**SOURCE DATA**
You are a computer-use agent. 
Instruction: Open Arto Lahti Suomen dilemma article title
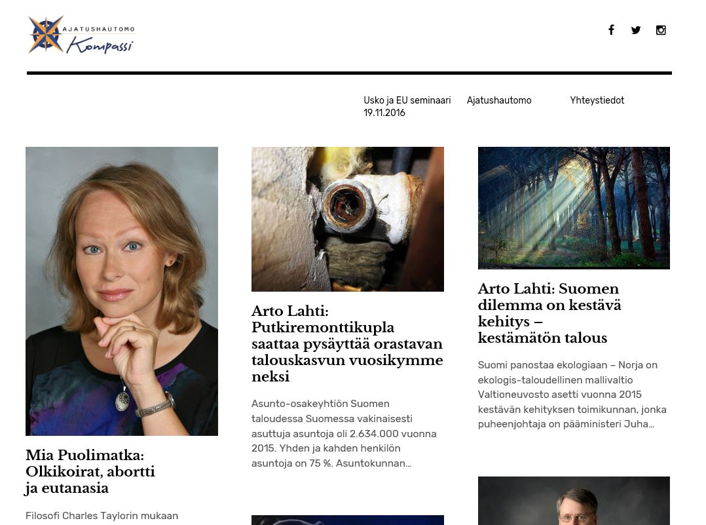pyautogui.click(x=549, y=313)
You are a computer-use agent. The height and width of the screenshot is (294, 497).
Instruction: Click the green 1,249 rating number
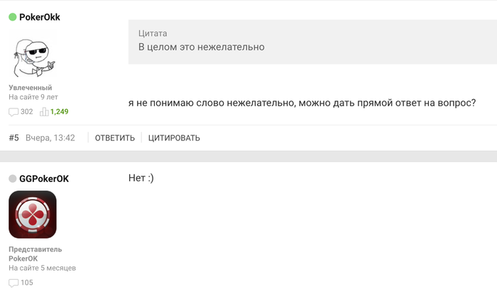point(60,112)
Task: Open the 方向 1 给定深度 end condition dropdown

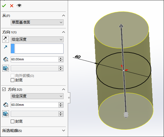Action: click(x=37, y=39)
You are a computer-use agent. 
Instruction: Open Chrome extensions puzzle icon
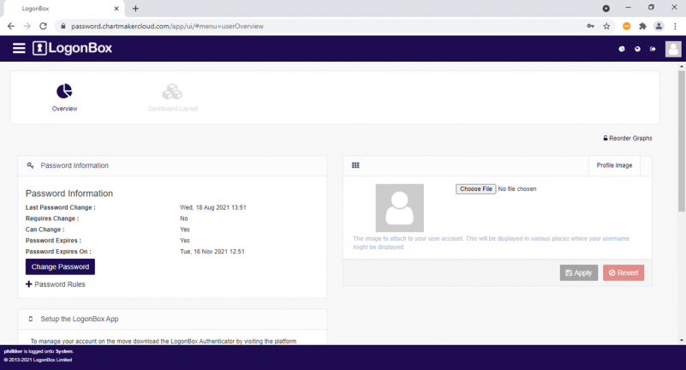[642, 26]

**TASK**
Output only the lines running from the line with "Task: Open the" through the last line of the entries above, inclusive, with pictures excluded.

**COMPLETED TASK**
Task: Open the 方向 1 给定深度 end condition dropdown

Action: click(x=37, y=39)
You are a computer-use agent. 
Instruction: Open Chrome extensions puzzle icon
[642, 26]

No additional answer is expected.